He awoke from a deep sleep with a light heart. For Jerry Foster, as he faced his own certain death, had seen certain things. It was the end—that was one fact he couldn't evade. But he grinned cheerfully, all by himself in that strange cheerless room, as he thought of what else he had visioned.

"And it will be just one hell of a fight," he said softly aloud. "There will be some of those priests that will know they have been in a war."


e examined again the knife and the automatic, and counted the cartridges left in the magazine. There were more he had found in a pocket of his coat, enough to replace those he had fired. He slipped the pistol into its holster at the sound of soft footsteps approaching.

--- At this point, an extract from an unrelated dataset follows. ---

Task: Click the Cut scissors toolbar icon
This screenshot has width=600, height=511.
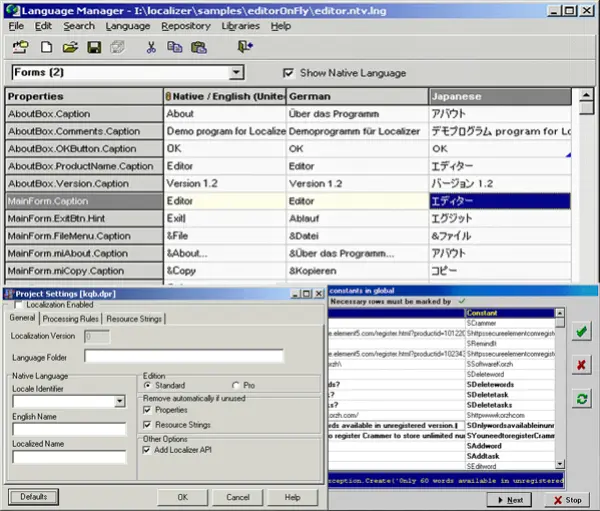Action: 151,46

It was Marahna who entered, a strange and barbaric Marahna. She was clad in a garment of spun gold that enveloped her tall figure. It trailed in rippling beauty on the floor—draped in resplendence her slim body, to end in soft folds about a head-dress that left Jerry breathless.

Her face was entirely concealed. The gold helmet covered her head. It was tall, made entirely of hammered gold in which spirals of jewels reflected their colors of glittering light. She was quite unrecognizable in the weird magnificence.

Only her voice identified the figure. She murmured chokingly some soft words, then raised her head with its barbaric helmet proudly high as she concluded. There were words become familiar now to Jerry. Together with the spectacle she presented, her meaning was more than plain.

"The time has come," she was telling him. "The sun ... the hour of sacrifice."

Jerry leaped to his feet. His plans for battle were being revised. An idea—a plan, half-formed—was beating in his brain.